### TO DO
From the data that follows, print exactly the lines starting at the one containing "Open 使用者中心 person icon" and ending at the one containing "Expand the Auditing"; include both of them and nothing more.
#####
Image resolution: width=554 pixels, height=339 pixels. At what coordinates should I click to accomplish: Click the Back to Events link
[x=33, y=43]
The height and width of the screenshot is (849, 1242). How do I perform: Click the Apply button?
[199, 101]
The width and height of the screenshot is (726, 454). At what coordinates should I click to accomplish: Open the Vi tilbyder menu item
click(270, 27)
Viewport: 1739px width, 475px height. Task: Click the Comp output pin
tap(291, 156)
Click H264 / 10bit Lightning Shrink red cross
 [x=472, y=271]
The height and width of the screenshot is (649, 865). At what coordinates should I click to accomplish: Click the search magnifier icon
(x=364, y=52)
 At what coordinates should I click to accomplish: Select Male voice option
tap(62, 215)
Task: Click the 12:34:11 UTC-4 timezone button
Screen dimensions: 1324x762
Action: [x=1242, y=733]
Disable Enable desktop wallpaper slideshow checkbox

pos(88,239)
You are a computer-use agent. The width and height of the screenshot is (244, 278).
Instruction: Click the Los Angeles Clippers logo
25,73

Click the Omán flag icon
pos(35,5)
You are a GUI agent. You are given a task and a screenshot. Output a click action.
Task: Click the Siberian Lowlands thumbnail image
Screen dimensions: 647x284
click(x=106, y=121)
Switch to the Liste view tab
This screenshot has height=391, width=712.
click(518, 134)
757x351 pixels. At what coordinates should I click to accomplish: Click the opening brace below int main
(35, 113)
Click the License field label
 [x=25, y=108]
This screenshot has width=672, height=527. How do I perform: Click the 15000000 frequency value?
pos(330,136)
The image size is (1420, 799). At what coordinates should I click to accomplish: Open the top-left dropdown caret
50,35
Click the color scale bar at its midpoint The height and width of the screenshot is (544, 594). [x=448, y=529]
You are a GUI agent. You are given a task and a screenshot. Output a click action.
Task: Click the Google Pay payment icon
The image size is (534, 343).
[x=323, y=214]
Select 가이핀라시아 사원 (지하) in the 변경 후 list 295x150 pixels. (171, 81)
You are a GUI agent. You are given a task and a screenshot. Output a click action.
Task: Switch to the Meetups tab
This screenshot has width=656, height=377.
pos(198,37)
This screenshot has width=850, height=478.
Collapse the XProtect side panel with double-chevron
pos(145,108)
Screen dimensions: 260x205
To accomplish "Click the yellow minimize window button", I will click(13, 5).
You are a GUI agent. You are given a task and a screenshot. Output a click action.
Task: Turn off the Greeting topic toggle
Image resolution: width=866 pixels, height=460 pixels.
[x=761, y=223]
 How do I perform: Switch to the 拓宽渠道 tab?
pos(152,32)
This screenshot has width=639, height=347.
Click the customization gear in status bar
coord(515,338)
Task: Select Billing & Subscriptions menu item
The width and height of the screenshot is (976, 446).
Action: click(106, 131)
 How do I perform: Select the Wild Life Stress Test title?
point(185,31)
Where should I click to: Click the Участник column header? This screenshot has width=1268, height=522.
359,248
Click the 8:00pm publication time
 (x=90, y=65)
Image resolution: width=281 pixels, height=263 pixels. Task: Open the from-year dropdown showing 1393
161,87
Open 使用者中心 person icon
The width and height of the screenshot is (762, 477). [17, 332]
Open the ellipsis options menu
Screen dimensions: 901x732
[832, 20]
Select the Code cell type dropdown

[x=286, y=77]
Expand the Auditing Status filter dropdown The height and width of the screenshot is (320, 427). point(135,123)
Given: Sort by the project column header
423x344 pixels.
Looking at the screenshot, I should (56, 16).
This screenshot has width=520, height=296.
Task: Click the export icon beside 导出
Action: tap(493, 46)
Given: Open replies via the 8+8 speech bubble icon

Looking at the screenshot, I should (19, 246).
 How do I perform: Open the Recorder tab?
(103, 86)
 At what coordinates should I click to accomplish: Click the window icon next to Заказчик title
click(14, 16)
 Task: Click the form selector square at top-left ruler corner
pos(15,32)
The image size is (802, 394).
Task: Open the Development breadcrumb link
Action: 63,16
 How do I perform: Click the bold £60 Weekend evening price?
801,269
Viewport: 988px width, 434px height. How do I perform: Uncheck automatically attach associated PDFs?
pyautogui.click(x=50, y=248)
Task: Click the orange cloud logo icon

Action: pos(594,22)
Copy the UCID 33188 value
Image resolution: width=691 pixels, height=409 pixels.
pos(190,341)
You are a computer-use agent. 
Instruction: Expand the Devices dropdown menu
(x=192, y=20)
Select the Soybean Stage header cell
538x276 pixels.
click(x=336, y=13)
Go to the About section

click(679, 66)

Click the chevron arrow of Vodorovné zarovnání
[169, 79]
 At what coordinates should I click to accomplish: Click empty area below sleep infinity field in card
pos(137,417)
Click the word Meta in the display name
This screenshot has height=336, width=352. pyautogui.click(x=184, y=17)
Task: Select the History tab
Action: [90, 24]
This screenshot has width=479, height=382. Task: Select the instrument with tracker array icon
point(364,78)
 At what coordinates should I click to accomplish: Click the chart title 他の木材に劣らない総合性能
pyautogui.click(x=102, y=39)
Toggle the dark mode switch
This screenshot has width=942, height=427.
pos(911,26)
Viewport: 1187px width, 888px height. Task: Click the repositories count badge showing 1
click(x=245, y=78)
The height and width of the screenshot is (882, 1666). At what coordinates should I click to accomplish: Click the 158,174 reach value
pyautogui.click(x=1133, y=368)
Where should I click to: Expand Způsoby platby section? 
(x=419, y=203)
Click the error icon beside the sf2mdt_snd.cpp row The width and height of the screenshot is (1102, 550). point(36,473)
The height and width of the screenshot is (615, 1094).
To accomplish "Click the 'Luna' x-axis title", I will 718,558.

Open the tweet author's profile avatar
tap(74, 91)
#####
### SOLUTION TO THIS PROBLEM
Open 使用者中心 person icon
The width and height of the screenshot is (762, 477). [17, 332]
Open the ellipsis options menu
Screen dimensions: 901x732
[832, 20]
Select the Code cell type dropdown

[x=286, y=77]
Expand the Auditing Status filter dropdown The height and width of the screenshot is (320, 427). point(135,123)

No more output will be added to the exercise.